Thursday, September 24, 2009

Learning and Yearning

Today I went to a class. I took more than 2 pages of notes, front and back. I'm not used to going to classes and taking notes, either.

Not that I don't love learning. I really really do. I want to go back to school so bad, I can SMELL it. Seriously. Today I smelled my alma mater on my daughter when she came home. Bandaids!

Anyway. This was a class wherein I learn to be an advocate for my special-needs daughter, who completely baffles me. I was brought to tears twice while I was there. There's just so much to learn, so much to do, and wow, am I overwhelmed on so many fronts.

I had left for class this morning, full of hope and determination and ideas and wanting to jot all sorts of things down that were popping into my head on the way there. I was pumped! But while I was there, I seemed to have so much less confidence and enthusiasm, so much less drive to ask the questions that I can't articulate.

Do I just not know the lingo? No. Am I a brand-new mom of this darling special girl? No, she's 8 years old. Am I new to the school, the district, or the state? No, it's been 5 years she's attended school here, in the district I grew up in.

I just want a silver bullet still. I want the book or class that tells me what kind of food I can cook that will nourish her mind enough to make her able to learn the same as everyone else. I want the medical diagnosis still that will tell me which organ failed her and how to revive or restore it. I want the cure, for me and for her. I want to know, not how to navigate the system of education for those who seem less able to learn, but how to navigate around all the existing systems, to the one that lifts us out of this mist of darkness.
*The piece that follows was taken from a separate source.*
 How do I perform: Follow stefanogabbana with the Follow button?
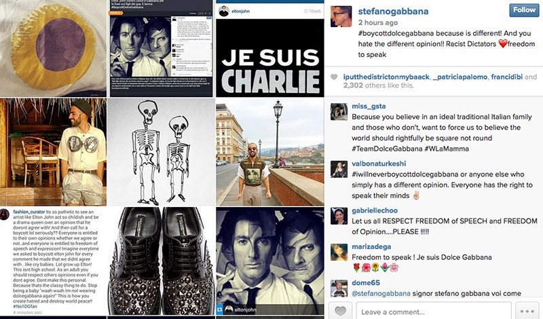[524, 10]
And to be really honest, I have to admit that I was crying about losing my sons, who are making their own ways without much help from me. And I was crying about not being the other moms there, who I feel guilty for wishing to be.

One of them had a much needier child, the same age as mine, but they have plenty of money. That stay-at-home mom was as sharp as a person could be, and was a very willing and assertive advocate for her daughter.

The other one had a much younger child, with a concrete medical diagnosis, and she had a plan, and lots of services already in place. That stay-at-home mom was also very sharp, with a clear vision of what she wants to do, and apparently, the money to do it.

It wasn't just the money that I coveted, although that's a part of it. I was grieving. I still am.